The Federal Trade Commission recently settled with Global Concepts Limited, Inc. and other defendants ("Global Concepts") over charges that they made false claims about the performance of their MSA 30X hearing aid products.
The FTC alleged that Global Concepts deceptively claimed, in television commercials and other media, that the MSA 30X is "independently tested to help you hear up to 30 times better." The FTC also alleged that Global Concepts falsely claimed that the product allows users who have trouble hearing to clearly hear when watching TV at a moderate volume and when in crowded places like movie theaters and restaurants. The FTC said that Global Concepts did not possess adequate evidence to support its claims.
Even if you're not marketing hearing aids or other sound amplifier products, there are lots of important take-aways from this case.

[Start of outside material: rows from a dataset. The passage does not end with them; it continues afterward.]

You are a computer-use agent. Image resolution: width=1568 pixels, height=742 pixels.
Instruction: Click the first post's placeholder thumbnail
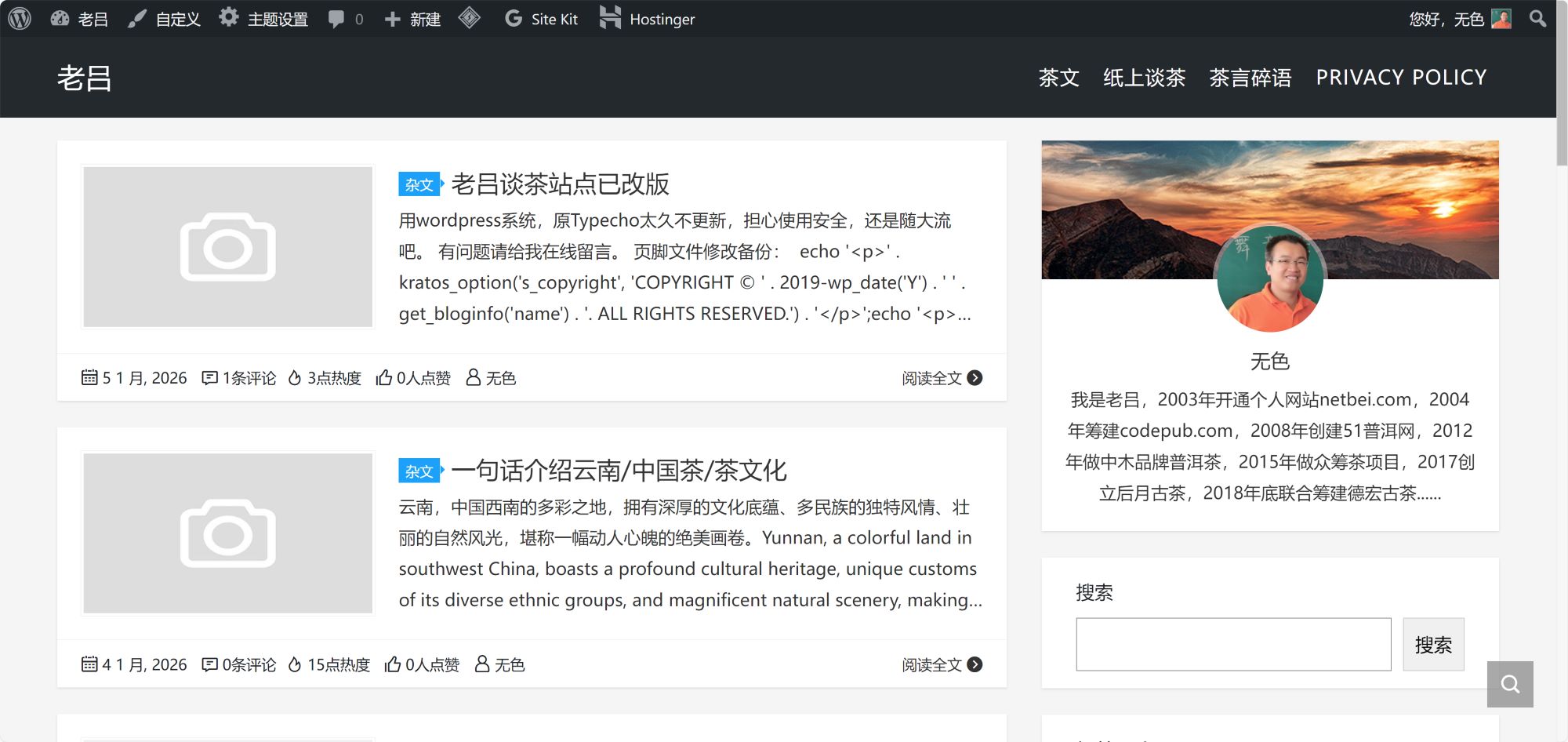point(227,246)
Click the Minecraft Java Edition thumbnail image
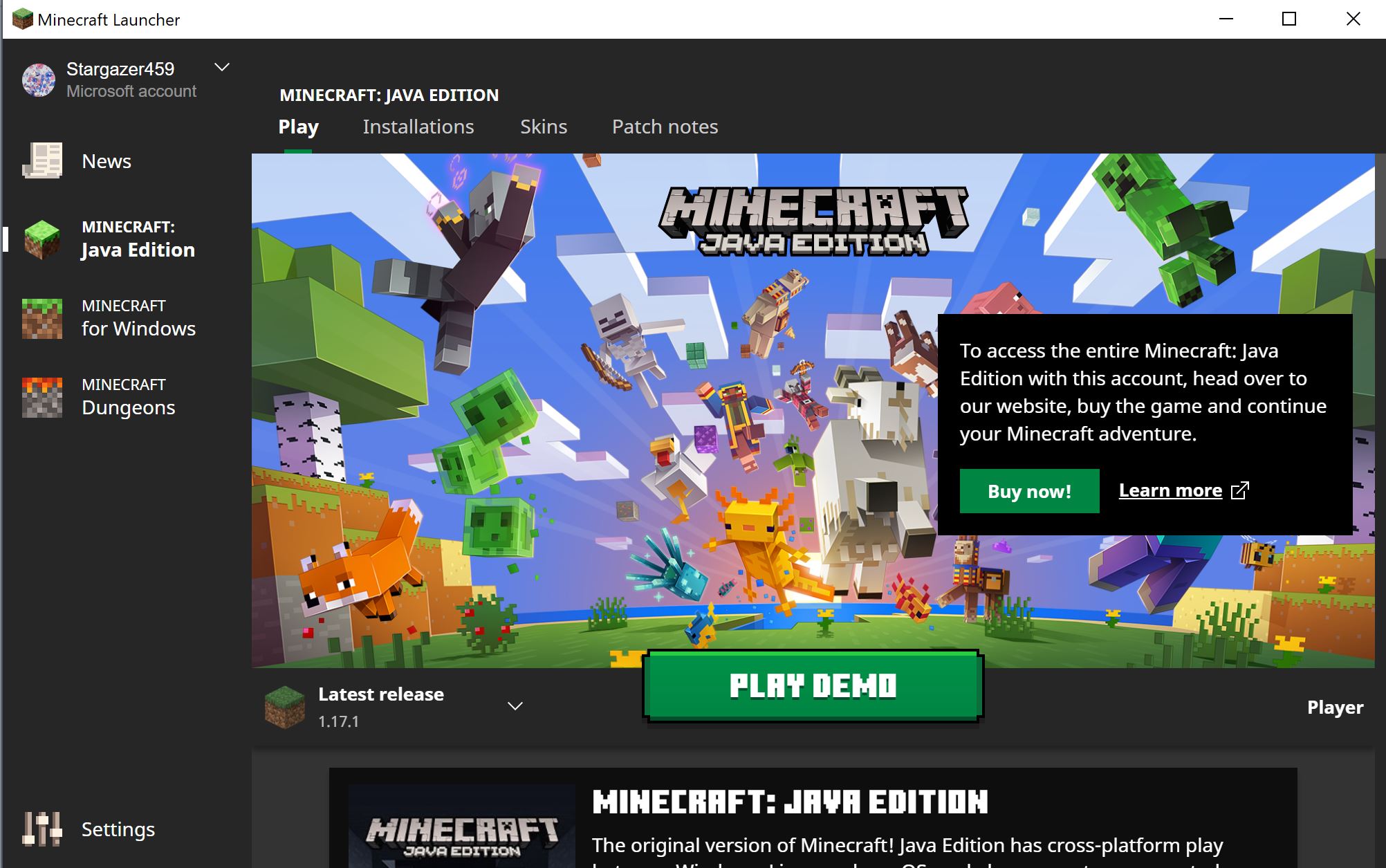 click(x=462, y=826)
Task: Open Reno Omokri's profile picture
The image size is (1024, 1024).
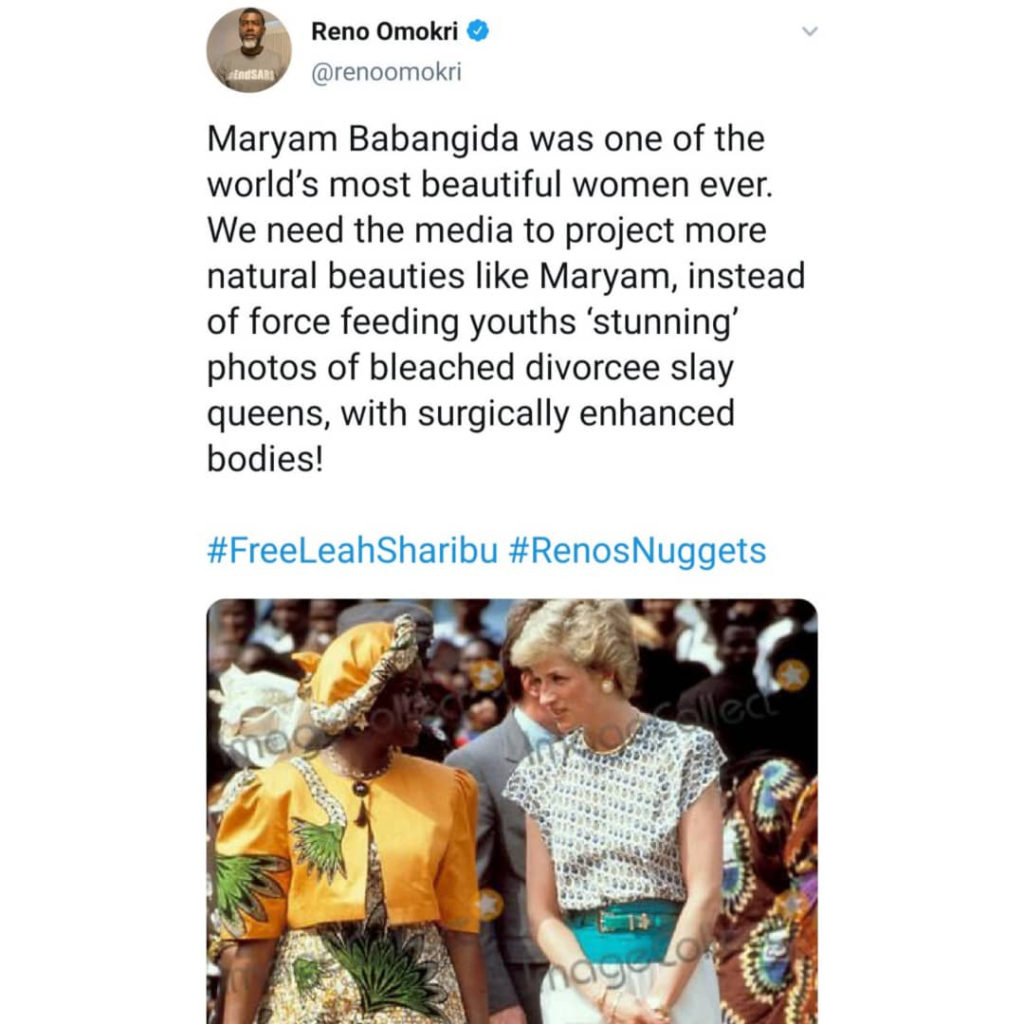Action: 249,50
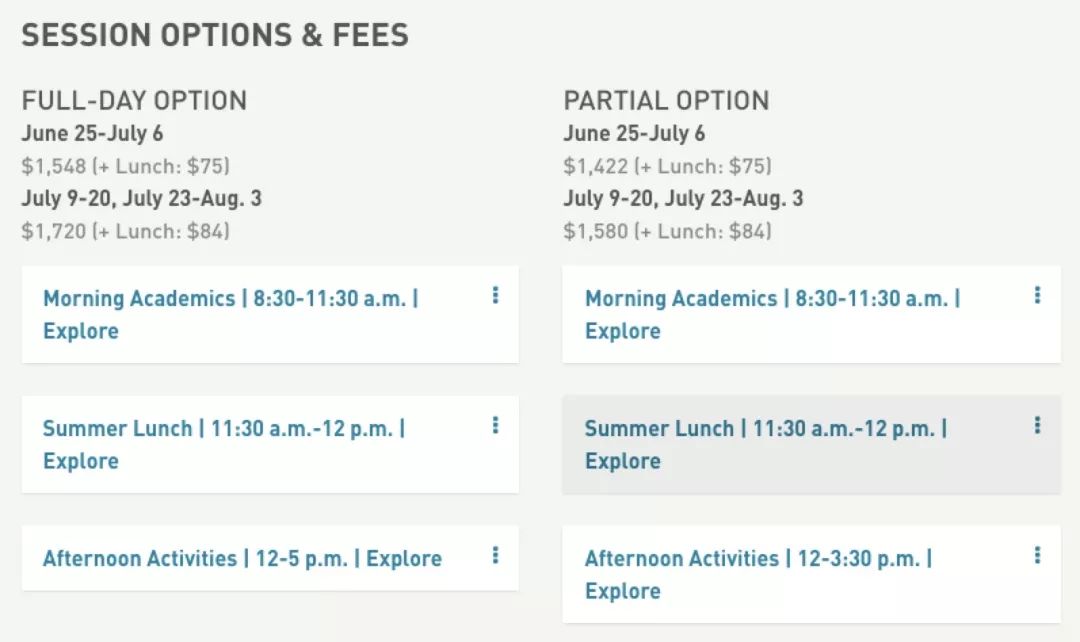Viewport: 1080px width, 642px height.
Task: Click the Full-Day Option heading
Action: tap(134, 100)
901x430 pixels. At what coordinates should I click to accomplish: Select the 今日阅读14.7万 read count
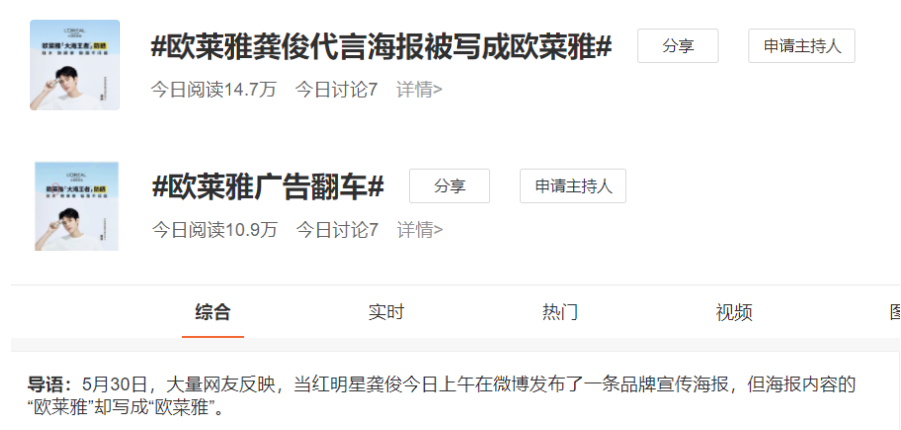click(214, 90)
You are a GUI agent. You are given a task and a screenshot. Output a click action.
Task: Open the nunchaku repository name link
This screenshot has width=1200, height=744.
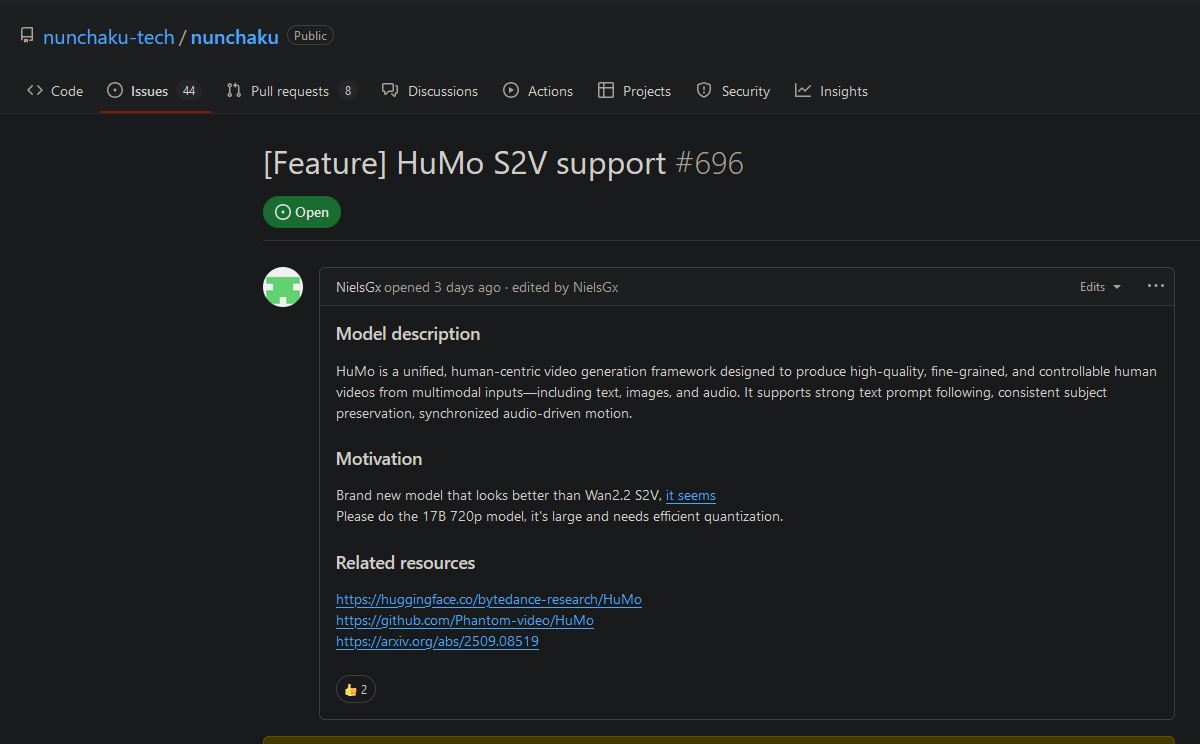tap(235, 37)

Although the FTC can't usually assess penalties in a typical false advertising case, the FTC can seek restitution. Here, the consent order imposes a judgment of more than $47 million dollars against the defendants. If you get caught selling a product that doesn't perform as advertised, the FTC may want you to give all of the money back, not just your profits.
The FTC didn't just sue the advertiser, but sued the woman who owned the company as well. It's important to remember that, in certain circumstances, individuals -- such as owners and senior executives -- can also be held personally liable for false advertising.
If you advertise that you have a certain type of proof for your claims, you must actually have that proof. If you say you have "independent tests," then they must really be independent.
When making these types of efficacy claims, it's important to have competent and reliable scientific evidence. In this case, the FTC said that "competent and reliable scientific evidence" consists of "human clinical testing . . . that is sufficient in quality and quantity based on standards generally accepted by experts in the field . . . , when considered in light of the entire body of relevant and reliable scientific evidence, to substantiate that the representation is true." The FTC also said that the testing should be conducted by "researchers qualified by training and experience to conduct such testing."
A clear and conspicuous disclaimer may be useful in providing additional, qualifying information, but it shouldn't be used to contract the main message of the advertising. Here, the FTC was concerned that the advertising promoted the MSA 30X as a substitute for a hearing aid, but then included what it said were inconspicuous disclaimers saying that the product "is not a substitute for a hearing aid or intended for use by hearing impaired people."
With more than 70 million Baby Boomers in America today, marketers are promoting products to meet the needs of older Americans, and the FTC is bringing more cases to protect them.